We take the path to a concrete-and-stone trough filled with a brilliant array of flowers, zinnias and daisies and a dozen other varieties I couldn’t begin to name. I stand back and watch while he puts the watering can to use. “I never used to garden. Never had a green thumb. But after that day … those few minutes I spent with Mia, I suppose the Lord knew I needed healing and, as He always does, He showed me the way and gave me this gift of growing beautiful things.”

We move to a row of wire baskets lined with coconut husk hanging from the rafter of a pergola. “I’d only been pastor a couple of years when it happened. I came in early that day. Worked in my office for a time and then I went into the chancel. I found her lying on the floor, near the altar.” He makes a sound I can only describe as grief. “Poor child of God. She looked so alone. Blood everywhere.”

“Was she already gone when you arrived?”

“She was alive, actually.” He grimaces. “Barely. We weren’t chained to our cell phones back in those days, so I covered her with my jacket and ran to my office and called the sheriff’s department. Then I came back … to see if I could help. So she wouldn’t be alone.” As if lost in the memory, he pauses. “I did what I could. Applied pressure. Spoke to her. Held her hand. Stayed with her until help arrived.”

“Did she say anything, Pastor?” I ask.

He pulls a small pruner from his pocket and snips a stem from a hibiscus. “We Lutherans practice confession and absolution. We put much emphasis on the holy absolution. The pastor, of course, is pledged to keep the confessed in confidence because those sins have been removed. That seal cannot be broken.”

“Are you telling me she asked for confession and absolution?”

“Make of that what you will, Chief Burkholder. I’m bound by the seal of the confessional.”

“Had you ever met her before?”

“No.”

“Do you think it’s odd that an Amish woman, an Anabaptist, would come to a Lutheran church and ask the minister for confession?”
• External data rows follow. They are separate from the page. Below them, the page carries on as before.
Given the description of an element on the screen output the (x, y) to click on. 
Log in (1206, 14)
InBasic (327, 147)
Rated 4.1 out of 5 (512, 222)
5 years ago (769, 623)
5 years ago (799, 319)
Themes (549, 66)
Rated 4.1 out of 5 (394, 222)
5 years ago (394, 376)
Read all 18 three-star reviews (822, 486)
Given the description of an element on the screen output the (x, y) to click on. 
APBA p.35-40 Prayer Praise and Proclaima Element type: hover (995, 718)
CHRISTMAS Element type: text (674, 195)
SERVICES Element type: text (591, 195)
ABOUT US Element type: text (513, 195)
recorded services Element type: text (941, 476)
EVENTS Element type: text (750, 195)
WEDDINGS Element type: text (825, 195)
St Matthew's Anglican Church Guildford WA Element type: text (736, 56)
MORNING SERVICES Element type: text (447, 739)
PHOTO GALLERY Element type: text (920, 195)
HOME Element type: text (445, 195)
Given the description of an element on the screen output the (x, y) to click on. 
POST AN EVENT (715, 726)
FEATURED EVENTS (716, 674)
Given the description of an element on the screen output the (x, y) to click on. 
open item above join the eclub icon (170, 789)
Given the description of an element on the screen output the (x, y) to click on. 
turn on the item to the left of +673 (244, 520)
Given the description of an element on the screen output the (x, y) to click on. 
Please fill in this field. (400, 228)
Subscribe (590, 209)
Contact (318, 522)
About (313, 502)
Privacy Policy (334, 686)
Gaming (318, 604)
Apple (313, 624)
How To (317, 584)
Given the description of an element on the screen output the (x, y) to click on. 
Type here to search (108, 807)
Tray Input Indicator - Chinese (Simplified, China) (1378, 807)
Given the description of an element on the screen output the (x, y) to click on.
“I do. As you well know, the Amish have their own ways. That said, we’re all the children of God. Mia Stoltzfus was obviously in a dark place. Did she come here seeking comfort?” His expression tells me that while he has learned to live with what happened that day, the unanswered questions still bother him. “Do you have an opinion on that, Ms. Burkholder? I mean, you were Amish. Is there some scenario in which an Anabaptist woman would eschew her own religion for another?”

I think about my own community, growing up. How the Amish as a whole view the preachers, the deacon, and the bishop. How we view our English neighbors. “One of the most basic Amish tenets is that of separation from the rest of the world.”

He nods, as if he’d already drawn the same conclusion. “I can only hope that in her final minutes, she found peace.”